-- What you should do --
Line by line, transcribe the records exactly.

-- Recorded data --
++++++++
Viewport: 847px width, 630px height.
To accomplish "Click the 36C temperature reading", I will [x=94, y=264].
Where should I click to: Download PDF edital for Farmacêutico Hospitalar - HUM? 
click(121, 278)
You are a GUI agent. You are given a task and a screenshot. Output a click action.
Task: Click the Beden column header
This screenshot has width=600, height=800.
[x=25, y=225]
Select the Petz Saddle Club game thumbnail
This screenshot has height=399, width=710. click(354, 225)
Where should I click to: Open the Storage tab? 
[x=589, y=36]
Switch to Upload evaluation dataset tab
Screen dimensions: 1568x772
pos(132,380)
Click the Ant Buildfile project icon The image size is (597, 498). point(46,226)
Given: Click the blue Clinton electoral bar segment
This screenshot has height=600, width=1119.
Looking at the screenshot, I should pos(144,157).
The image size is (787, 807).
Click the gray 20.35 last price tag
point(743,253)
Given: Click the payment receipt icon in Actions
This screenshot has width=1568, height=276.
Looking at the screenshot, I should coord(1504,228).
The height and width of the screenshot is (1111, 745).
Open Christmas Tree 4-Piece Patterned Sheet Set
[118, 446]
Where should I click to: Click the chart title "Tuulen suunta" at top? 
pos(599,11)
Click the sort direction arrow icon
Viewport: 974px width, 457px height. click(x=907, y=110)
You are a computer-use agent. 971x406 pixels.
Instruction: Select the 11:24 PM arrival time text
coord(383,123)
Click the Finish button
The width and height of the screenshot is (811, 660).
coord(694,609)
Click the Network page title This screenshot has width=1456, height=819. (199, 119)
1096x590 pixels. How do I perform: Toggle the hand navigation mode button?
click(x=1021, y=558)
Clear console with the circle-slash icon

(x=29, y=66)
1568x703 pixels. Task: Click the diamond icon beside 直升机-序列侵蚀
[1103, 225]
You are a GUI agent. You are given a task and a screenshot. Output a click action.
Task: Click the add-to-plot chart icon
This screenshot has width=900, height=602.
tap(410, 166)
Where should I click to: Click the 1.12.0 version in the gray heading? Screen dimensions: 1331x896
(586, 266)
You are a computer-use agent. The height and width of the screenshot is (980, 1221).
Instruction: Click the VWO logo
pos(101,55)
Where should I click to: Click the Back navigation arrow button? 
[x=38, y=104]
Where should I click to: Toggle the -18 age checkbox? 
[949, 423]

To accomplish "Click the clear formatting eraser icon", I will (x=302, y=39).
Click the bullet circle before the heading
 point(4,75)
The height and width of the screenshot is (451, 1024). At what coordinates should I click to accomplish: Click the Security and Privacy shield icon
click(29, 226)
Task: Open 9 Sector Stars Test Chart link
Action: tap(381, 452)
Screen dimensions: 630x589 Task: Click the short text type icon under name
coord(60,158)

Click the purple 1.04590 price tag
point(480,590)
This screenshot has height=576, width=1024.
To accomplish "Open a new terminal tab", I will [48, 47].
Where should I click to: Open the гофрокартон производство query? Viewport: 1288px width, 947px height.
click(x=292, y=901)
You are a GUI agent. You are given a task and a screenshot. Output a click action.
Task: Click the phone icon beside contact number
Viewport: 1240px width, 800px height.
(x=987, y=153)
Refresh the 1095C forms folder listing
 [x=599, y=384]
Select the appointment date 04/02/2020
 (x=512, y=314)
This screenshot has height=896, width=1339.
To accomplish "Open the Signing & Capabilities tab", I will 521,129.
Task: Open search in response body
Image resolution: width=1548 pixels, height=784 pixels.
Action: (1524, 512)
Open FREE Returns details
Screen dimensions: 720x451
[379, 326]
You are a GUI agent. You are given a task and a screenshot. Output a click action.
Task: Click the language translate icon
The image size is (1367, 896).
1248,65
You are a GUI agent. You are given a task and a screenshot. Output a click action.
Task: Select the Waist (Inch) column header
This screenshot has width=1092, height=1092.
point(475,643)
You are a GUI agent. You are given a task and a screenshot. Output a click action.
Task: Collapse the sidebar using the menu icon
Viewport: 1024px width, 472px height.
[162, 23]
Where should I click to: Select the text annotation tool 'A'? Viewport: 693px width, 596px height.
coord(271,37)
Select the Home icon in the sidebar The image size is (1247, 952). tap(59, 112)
++++++++
-- Task answer --
Viewport: 847px width, 630px height.
To accomplish "Click the 36C temperature reading", I will [x=94, y=264].
Where should I click to: Download PDF edital for Farmacêutico Hospitalar - HUM? 
click(121, 278)
You are a GUI agent. You are given a task and a screenshot. Output a click action.
Task: Click the Beden column header
This screenshot has width=600, height=800.
[x=25, y=225]
Select the Petz Saddle Club game thumbnail
This screenshot has height=399, width=710. click(354, 225)
Where should I click to: Open the Storage tab? 
[x=589, y=36]
Switch to Upload evaluation dataset tab
Screen dimensions: 1568x772
pos(132,380)
Click the Ant Buildfile project icon The image size is (597, 498). point(46,226)
Given: Click the blue Clinton electoral bar segment
This screenshot has height=600, width=1119.
Looking at the screenshot, I should pos(144,157).
The image size is (787, 807).
Click the gray 20.35 last price tag
point(743,253)
Given: Click the payment receipt icon in Actions
This screenshot has width=1568, height=276.
Looking at the screenshot, I should coord(1504,228).
The height and width of the screenshot is (1111, 745).
Open Christmas Tree 4-Piece Patterned Sheet Set
[118, 446]
Where should I click to: Click the chart title "Tuulen suunta" at top? 
pos(599,11)
Click the sort direction arrow icon
Viewport: 974px width, 457px height. click(x=907, y=110)
You are a computer-use agent. 971x406 pixels.
Instruction: Select the 11:24 PM arrival time text
coord(383,123)
Click the Finish button
The width and height of the screenshot is (811, 660).
coord(694,609)
Click the Network page title This screenshot has width=1456, height=819. (199, 119)
1096x590 pixels. How do I perform: Toggle the hand navigation mode button?
click(x=1021, y=558)
Clear console with the circle-slash icon

(x=29, y=66)
1568x703 pixels. Task: Click the diamond icon beside 直升机-序列侵蚀
[1103, 225]
You are a GUI agent. You are given a task and a screenshot. Output a click action.
Task: Click the add-to-plot chart icon
This screenshot has width=900, height=602.
tap(410, 166)
Where should I click to: Click the 1.12.0 version in the gray heading? Screen dimensions: 1331x896
(586, 266)
You are a computer-use agent. The height and width of the screenshot is (980, 1221).
Instruction: Click the VWO logo
pos(101,55)
Where should I click to: Click the Back navigation arrow button? 
[x=38, y=104]
Where should I click to: Toggle the -18 age checkbox? 
[949, 423]

To accomplish "Click the clear formatting eraser icon", I will (x=302, y=39).
Click the bullet circle before the heading
 point(4,75)
The height and width of the screenshot is (451, 1024). At what coordinates should I click to accomplish: Click the Security and Privacy shield icon
click(29, 226)
Task: Open 9 Sector Stars Test Chart link
Action: tap(381, 452)
Screen dimensions: 630x589 Task: Click the short text type icon under name
coord(60,158)

Click the purple 1.04590 price tag
point(480,590)
This screenshot has height=576, width=1024.
To accomplish "Open a new terminal tab", I will [48, 47].
Where should I click to: Open the гофрокартон производство query? Viewport: 1288px width, 947px height.
click(x=292, y=901)
You are a GUI agent. You are given a task and a screenshot. Output a click action.
Task: Click the phone icon beside contact number
Viewport: 1240px width, 800px height.
(x=987, y=153)
Refresh the 1095C forms folder listing
 [x=599, y=384]
Select the appointment date 04/02/2020
 (x=512, y=314)
This screenshot has height=896, width=1339.
To accomplish "Open the Signing & Capabilities tab", I will 521,129.
Task: Open search in response body
Image resolution: width=1548 pixels, height=784 pixels.
Action: (1524, 512)
Open FREE Returns details
Screen dimensions: 720x451
[379, 326]
You are a GUI agent. You are given a task and a screenshot. Output a click action.
Task: Click the language translate icon
The image size is (1367, 896).
1248,65
You are a GUI agent. You are given a task and a screenshot. Output a click action.
Task: Select the Waist (Inch) column header
This screenshot has width=1092, height=1092.
point(475,643)
You are a GUI agent. You are given a task and a screenshot. Output a click action.
Task: Collapse the sidebar using the menu icon
Viewport: 1024px width, 472px height.
[162, 23]
Where should I click to: Select the text annotation tool 'A'? Viewport: 693px width, 596px height.
coord(271,37)
Select the Home icon in the sidebar The image size is (1247, 952). tap(59, 112)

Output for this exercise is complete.